BB pode provisionar R$ 6,1 bi para Prefeitura de SP
PUBLICAÇÃO
quarta-feira, 06 de outubro de 1999
Por Sérgio Bueno 
Porto Alegre, 07 (AE) - Se o governo federal não finalizar até o fim do mês o acordo com a Prefeitura de São Paulo para refinanciar os R$ 6,1 bilhões em títulos da dívida pública mobiliária do município em poder do Banco do Brasil (BB)
a instituição, "tecnicamente", terá de provisionar este valor. A informação foi dada hoje pelo gerente-executivo de Relações com Investidores do BB, Marco Geovanne Tobias da Silva, antes de fazer uma apresentação à seccional sul da Associação Brasileira dos Analistas de Mercado de Capitais (Abamec).

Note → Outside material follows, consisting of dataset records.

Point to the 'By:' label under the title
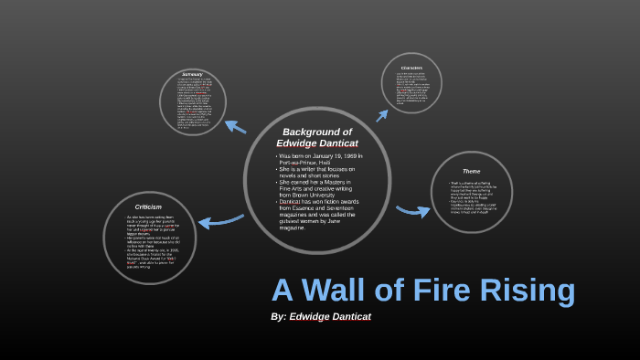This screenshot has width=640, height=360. click(279, 316)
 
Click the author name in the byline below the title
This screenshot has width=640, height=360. click(330, 316)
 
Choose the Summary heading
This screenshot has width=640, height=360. click(192, 74)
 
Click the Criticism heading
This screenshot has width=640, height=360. click(149, 207)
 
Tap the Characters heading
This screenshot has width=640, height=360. click(411, 68)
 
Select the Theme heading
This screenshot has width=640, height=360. click(471, 171)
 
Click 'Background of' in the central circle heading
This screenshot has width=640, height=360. click(317, 132)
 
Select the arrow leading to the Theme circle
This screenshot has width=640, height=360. click(412, 211)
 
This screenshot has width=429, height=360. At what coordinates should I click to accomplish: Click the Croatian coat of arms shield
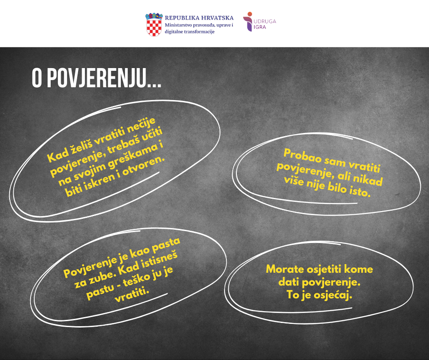pyautogui.click(x=154, y=25)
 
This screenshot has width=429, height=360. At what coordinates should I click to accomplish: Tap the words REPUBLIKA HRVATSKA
pyautogui.click(x=199, y=18)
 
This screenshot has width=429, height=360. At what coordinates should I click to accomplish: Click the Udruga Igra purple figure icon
pyautogui.click(x=248, y=21)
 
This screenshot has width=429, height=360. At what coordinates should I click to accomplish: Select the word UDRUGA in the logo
pyautogui.click(x=265, y=21)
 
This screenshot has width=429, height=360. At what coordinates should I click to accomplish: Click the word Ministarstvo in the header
pyautogui.click(x=178, y=25)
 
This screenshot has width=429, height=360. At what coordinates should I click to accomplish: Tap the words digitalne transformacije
pyautogui.click(x=189, y=32)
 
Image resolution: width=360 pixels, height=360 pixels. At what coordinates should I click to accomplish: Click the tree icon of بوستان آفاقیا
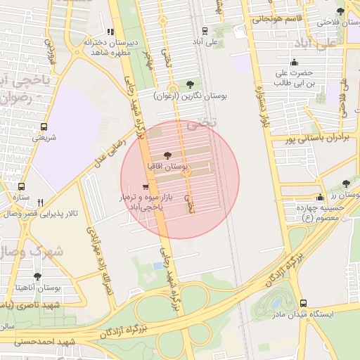coord(167,155)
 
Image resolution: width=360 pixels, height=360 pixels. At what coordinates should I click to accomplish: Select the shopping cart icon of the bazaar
coord(145,187)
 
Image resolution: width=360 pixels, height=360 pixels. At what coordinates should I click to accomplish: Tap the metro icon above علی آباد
coord(204,31)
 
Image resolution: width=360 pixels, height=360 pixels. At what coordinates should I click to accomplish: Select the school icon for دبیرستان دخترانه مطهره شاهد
coord(110,32)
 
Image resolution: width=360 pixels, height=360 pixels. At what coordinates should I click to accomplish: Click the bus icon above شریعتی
coord(44,127)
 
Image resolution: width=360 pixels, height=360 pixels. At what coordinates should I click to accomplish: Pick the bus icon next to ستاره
coord(22,188)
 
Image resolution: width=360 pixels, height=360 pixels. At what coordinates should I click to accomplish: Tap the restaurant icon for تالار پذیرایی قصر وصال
coord(41,202)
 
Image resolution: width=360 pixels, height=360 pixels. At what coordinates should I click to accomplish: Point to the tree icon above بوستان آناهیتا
coord(38,277)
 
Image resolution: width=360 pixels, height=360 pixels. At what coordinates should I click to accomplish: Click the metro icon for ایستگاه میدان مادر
coord(303,303)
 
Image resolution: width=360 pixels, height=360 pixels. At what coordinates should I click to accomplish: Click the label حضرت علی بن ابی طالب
coord(292,77)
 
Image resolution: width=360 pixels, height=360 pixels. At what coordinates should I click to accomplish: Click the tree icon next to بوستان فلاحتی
coord(340,11)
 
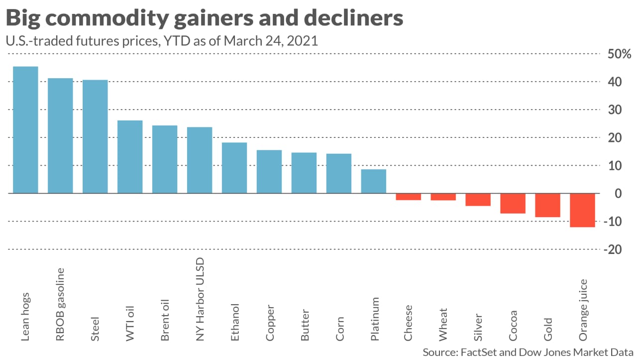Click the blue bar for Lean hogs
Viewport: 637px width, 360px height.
pos(25,129)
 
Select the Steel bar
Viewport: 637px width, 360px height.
pos(95,136)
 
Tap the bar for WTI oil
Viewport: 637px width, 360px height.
pos(130,156)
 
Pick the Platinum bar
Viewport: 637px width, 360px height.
pos(374,181)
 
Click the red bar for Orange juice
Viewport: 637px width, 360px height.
pos(583,210)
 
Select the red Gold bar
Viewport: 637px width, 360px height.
pos(548,205)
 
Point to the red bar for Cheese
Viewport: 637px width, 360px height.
pos(409,197)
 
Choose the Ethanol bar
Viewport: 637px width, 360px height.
pos(234,168)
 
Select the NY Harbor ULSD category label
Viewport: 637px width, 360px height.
pos(200,299)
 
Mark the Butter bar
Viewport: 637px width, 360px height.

"Faltam alguns ajustes entre o governo federal e a Prefeitura de São Paulo, como taxas e prazos", disse o executivo. De acordo com ele, o banco "não trabalha" com a hipótese de que o acordo não será finalizado.
Silva explicou que, este mês, o BB começará a sentir os efeitos da redução do compulsório sobre os depósitos à vista determinada recentemente pelo Banco Central (BC). Com a queda de 75% para 65% na parcela dos depósitos que ficam retidos no BC, o BB terá um retorno total de R$ 800 milhões a R$ 850 milhões, sobre uma carteira de depósitos à vista de R$ 10,2 bilhões. Uma parte começará a ser liberada ainda em outubro.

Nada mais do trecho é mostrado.